While Oat Hay may not be an ideal daily forage for guinea pigs, many guinea pigs enjoy the tasty seed heads that can be found in this forage. Oat hay can be mixed in with daily forage to create some healthy foraging opportunities for your pet, or can be stuffed into various enrichment items such as the Treasure Barrel for additional foraging fun. If your pet is not particularly demanding, sometimes these crunchy seed heads can even be offered in lieu of a treat!

How To Manage Hay Allergies & Pets

Remember that this advice in no way replaces the expertise of a doctor!

Hay allergies are an unfortunately common problem that many pet parent discover they suffer from. While it may be difficult to eliminate an allergy without the professional help of a specialist, some mild allergies can be mitigated with careful management on the pet parent’s part. If you find that you are mildly allergic to hay, here are some other tips we recommend:

  • Wear disposable gloves when putting hay into your pet’s enclosure

  • To limit hay dust in the air, some pet parents offer hay to their guinea pigs in paper grocery bags turned on their side and placed in the enclosure (as long as the bag interior and exterior are clean!). This acts as a fun hideout for your guinea pigs that contains delicious food.

  • Wear a mask and gloves when cleaning your pet’s enclosure

  • Wash your hands after handling your pet or their food

  • Use a fleece blanket as a pad to sit with your pet so they are not sitting directly on your clothing, furniture, or other upholstery during couch time. Make sure to wash this blanket often.

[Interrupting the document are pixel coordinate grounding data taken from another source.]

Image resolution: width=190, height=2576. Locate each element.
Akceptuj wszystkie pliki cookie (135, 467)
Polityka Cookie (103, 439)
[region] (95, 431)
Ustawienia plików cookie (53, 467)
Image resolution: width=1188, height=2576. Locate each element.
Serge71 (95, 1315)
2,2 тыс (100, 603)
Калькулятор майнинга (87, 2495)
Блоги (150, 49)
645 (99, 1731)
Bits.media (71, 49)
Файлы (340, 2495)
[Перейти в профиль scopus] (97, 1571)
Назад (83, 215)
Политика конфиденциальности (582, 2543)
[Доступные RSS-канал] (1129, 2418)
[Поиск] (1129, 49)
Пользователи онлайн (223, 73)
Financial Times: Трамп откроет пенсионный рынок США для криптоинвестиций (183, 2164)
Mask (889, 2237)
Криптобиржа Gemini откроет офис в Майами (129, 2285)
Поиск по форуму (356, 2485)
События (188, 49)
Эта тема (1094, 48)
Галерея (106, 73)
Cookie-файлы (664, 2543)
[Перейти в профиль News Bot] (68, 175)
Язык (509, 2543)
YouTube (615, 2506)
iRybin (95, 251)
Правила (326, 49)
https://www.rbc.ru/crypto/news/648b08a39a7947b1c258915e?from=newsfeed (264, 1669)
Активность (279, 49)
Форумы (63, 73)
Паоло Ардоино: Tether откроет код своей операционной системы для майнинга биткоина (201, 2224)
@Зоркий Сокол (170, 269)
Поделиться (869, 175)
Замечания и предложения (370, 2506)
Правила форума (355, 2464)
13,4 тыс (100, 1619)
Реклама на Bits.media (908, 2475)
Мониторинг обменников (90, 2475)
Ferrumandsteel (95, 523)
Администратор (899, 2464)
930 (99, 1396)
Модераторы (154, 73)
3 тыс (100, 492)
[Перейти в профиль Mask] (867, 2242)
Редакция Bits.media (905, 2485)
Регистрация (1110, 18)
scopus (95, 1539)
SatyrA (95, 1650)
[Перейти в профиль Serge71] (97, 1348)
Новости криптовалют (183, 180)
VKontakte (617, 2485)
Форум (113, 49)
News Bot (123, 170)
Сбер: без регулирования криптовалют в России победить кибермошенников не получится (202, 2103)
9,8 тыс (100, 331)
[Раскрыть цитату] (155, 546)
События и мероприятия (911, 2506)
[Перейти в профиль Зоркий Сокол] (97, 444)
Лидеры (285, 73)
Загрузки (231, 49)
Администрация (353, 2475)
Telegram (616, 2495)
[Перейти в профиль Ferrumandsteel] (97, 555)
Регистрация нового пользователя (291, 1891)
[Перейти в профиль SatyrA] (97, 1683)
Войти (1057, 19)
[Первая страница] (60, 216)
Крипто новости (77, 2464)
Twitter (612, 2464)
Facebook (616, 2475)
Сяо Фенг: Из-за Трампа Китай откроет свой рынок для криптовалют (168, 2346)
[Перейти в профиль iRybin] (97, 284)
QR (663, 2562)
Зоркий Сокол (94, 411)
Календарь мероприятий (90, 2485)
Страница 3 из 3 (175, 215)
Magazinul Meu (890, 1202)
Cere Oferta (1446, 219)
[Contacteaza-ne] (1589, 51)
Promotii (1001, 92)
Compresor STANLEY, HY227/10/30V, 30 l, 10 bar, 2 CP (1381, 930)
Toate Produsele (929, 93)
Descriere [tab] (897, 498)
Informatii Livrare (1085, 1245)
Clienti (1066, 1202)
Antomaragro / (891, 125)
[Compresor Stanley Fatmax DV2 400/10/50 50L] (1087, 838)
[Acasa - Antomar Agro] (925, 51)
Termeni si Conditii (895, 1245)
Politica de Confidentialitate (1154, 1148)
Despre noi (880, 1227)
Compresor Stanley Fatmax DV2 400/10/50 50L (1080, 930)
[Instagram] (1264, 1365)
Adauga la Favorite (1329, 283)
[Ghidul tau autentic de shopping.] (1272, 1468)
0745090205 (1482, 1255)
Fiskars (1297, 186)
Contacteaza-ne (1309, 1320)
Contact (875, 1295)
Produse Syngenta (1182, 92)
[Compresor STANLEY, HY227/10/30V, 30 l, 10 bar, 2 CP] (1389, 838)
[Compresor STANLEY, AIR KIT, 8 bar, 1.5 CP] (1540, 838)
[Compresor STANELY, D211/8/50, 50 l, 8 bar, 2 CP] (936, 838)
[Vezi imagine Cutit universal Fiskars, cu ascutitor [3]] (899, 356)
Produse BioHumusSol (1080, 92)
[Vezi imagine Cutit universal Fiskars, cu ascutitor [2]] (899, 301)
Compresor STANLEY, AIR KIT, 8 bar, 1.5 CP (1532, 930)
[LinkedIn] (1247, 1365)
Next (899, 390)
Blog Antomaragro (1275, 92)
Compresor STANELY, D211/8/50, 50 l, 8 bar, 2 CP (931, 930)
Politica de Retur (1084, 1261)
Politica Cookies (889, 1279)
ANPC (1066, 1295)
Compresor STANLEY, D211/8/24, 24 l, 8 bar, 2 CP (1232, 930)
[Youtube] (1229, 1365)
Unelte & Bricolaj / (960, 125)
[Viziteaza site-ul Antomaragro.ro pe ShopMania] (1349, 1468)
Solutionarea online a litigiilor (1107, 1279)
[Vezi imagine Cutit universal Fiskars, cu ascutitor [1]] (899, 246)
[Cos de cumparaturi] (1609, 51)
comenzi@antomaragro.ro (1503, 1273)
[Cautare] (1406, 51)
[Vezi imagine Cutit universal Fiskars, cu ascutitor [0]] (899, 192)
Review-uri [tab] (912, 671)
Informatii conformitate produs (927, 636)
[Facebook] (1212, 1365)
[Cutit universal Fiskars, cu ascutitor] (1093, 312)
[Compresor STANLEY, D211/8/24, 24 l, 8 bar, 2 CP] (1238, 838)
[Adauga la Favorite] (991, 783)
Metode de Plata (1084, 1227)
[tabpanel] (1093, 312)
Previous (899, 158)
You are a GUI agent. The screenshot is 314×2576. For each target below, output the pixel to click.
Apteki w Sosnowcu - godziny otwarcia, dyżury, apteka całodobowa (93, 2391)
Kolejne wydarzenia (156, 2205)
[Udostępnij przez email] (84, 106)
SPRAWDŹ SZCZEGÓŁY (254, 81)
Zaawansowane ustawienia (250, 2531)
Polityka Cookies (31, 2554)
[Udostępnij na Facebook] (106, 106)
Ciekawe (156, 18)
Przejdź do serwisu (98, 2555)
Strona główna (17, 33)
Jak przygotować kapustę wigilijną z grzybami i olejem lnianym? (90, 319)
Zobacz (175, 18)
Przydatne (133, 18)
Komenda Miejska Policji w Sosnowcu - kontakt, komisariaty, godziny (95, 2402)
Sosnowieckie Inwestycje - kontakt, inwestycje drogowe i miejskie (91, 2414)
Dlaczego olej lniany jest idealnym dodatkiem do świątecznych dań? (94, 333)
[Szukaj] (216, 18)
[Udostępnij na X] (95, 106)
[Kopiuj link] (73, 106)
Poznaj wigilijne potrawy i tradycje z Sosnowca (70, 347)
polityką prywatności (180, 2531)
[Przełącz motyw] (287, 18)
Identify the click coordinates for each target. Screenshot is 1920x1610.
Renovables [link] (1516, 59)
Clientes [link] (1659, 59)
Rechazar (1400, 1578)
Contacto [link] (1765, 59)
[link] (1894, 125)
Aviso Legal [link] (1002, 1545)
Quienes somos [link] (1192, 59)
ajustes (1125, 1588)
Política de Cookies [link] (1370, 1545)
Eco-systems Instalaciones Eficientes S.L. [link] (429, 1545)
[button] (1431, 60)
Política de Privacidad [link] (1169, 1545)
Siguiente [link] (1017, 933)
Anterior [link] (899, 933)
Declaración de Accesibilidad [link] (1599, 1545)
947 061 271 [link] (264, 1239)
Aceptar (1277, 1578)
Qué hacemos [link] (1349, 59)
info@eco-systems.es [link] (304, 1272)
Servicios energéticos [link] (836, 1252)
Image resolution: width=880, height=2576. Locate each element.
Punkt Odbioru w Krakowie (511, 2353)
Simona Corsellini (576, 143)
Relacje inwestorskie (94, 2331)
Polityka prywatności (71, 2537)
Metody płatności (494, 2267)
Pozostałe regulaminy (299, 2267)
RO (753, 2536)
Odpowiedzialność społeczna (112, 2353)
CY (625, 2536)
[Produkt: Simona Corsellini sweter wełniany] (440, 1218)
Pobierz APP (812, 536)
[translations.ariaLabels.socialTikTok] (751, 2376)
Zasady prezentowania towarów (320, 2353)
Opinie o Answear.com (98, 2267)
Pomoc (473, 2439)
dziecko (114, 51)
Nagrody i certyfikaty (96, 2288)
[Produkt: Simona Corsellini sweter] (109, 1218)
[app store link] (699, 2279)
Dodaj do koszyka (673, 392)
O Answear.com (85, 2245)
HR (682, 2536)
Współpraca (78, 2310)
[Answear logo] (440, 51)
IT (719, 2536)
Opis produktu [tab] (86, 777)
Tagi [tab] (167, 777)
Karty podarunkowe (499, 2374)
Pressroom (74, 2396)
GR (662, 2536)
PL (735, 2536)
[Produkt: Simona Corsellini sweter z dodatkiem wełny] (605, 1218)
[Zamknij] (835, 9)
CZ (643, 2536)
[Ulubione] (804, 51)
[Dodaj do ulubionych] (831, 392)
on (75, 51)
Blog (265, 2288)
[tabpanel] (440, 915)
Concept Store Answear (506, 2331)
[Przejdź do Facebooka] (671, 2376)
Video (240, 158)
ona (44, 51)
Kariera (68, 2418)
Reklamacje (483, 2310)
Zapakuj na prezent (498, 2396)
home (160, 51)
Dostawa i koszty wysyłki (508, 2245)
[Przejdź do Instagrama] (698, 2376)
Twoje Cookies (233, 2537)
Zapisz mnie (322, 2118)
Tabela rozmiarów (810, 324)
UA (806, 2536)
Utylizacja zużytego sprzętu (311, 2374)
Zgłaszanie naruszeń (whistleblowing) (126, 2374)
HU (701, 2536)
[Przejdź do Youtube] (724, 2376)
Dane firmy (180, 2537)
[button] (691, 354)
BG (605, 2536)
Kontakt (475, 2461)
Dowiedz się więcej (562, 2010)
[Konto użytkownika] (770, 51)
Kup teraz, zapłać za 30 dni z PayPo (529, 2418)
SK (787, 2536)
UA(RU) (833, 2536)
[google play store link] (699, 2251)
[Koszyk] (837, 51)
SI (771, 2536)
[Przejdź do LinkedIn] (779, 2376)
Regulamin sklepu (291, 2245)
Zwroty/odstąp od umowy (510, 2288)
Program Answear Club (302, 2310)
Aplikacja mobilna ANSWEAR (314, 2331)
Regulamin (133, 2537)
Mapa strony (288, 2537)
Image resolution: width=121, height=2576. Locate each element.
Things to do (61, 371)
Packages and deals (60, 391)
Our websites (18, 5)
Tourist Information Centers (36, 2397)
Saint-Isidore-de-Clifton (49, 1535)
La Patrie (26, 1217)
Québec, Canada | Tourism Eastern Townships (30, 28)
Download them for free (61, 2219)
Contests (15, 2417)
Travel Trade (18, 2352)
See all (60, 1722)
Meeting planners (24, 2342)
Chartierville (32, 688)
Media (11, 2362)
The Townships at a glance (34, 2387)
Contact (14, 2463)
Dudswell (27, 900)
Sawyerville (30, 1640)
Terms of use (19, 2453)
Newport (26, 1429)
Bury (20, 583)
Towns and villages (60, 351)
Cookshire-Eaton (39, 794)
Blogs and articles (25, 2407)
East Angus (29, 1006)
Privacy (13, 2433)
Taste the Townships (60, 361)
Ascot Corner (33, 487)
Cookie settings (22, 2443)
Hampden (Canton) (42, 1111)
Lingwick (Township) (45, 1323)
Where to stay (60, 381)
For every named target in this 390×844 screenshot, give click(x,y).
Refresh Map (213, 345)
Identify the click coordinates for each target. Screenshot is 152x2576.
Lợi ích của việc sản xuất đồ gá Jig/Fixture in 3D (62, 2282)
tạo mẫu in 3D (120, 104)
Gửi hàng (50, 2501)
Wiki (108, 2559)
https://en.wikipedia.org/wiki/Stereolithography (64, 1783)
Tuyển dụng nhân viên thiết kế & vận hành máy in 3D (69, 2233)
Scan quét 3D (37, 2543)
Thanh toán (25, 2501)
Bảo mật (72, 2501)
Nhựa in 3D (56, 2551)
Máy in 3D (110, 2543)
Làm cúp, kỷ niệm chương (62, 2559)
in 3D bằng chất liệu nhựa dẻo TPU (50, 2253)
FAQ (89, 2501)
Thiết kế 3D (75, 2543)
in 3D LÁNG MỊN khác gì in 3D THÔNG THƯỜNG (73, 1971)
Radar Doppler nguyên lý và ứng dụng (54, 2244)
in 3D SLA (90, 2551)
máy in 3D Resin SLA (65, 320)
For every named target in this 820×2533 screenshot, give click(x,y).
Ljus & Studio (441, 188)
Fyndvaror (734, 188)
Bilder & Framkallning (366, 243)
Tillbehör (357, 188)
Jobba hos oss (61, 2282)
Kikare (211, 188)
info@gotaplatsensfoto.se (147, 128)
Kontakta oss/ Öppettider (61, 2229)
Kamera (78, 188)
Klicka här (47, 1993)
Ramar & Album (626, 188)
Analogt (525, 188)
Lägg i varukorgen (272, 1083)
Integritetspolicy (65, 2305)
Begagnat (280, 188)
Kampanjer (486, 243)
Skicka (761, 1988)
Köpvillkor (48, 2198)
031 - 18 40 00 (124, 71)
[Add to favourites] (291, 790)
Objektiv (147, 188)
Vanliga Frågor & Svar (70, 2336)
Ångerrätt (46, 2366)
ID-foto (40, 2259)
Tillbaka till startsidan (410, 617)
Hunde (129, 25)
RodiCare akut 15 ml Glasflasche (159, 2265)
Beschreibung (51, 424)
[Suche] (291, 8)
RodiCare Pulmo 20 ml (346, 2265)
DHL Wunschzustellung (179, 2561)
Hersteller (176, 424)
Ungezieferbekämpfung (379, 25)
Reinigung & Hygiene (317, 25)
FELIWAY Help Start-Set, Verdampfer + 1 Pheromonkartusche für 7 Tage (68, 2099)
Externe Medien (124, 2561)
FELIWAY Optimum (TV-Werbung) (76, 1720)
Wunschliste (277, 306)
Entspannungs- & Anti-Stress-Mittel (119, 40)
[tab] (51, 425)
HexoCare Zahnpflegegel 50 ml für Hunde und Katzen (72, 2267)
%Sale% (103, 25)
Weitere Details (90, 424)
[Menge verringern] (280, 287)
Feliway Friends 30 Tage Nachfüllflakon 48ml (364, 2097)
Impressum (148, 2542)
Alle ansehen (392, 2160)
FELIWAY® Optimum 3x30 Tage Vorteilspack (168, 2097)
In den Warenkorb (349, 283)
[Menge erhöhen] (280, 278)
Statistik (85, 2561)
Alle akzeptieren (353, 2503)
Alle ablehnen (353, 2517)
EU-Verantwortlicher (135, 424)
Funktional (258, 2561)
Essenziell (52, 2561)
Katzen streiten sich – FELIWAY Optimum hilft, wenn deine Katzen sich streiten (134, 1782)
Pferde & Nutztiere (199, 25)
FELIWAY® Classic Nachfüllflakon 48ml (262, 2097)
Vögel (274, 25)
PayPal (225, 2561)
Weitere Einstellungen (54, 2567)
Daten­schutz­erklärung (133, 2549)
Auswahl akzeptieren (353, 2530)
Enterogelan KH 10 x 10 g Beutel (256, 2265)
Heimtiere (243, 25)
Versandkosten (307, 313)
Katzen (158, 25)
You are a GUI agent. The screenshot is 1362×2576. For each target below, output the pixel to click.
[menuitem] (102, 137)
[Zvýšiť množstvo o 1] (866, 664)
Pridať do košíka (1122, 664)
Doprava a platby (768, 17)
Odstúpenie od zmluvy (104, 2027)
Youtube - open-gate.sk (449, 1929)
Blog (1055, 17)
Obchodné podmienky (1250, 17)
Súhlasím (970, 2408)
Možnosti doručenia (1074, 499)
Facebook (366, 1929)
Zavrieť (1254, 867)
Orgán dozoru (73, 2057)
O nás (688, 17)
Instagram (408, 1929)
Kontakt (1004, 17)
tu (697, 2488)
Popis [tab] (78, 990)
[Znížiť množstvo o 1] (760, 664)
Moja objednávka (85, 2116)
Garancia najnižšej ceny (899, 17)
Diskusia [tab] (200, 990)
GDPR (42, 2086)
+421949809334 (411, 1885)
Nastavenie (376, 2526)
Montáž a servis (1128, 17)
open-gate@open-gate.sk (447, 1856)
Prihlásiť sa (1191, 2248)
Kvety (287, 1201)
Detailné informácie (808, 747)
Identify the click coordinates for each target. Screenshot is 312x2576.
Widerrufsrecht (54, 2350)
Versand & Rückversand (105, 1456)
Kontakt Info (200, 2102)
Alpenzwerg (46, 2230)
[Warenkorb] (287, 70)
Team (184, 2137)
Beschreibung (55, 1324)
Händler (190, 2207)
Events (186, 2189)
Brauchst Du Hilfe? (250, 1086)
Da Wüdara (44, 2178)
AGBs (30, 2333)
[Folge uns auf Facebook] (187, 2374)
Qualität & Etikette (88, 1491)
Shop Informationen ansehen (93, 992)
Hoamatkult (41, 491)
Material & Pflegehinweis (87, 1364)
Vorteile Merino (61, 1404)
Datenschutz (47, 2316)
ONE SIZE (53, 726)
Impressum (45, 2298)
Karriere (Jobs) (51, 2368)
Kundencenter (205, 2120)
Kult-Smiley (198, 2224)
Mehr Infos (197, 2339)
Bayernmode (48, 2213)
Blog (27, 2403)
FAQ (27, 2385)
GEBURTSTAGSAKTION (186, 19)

  • Change out of clothing after handling your pet, and wash this clothing as soon as possible to limit allergens in your environment

  • If you accidentally touch your skin or face before washing your hands, make sure to wash these spots off in addition to washing your hands

  • Use a HEPA air purifier to keep allergens to a minimum. Change the filter and clean the machine at least monthly, in addition to changing the filter on your AC/furnace regularly.

  • Allergies can develop at any time in a person’s life. Just because you haven’t been allergic to hay in the past doesn’t mean that you’ll never be allergic to it in the future. Always monitor how you’re reacting (or not reacting) to hay.

  • While some people may ignore this symptom, hives (red, itchy bumps on skin) are a sign of a serious allergy. If you break out into hives when handling hay, do not ignore this! Discuss medication options with your doctor.

As you can see, what might be considered the “best” type of hay for guinea pigs really depends on the scenario! Our short answer: Western Timothy Hay, Orchard Grass, or Hay Blends should be the staple forage of your adult guinea pig’s diet, but don’t rule out the value of other types of hay.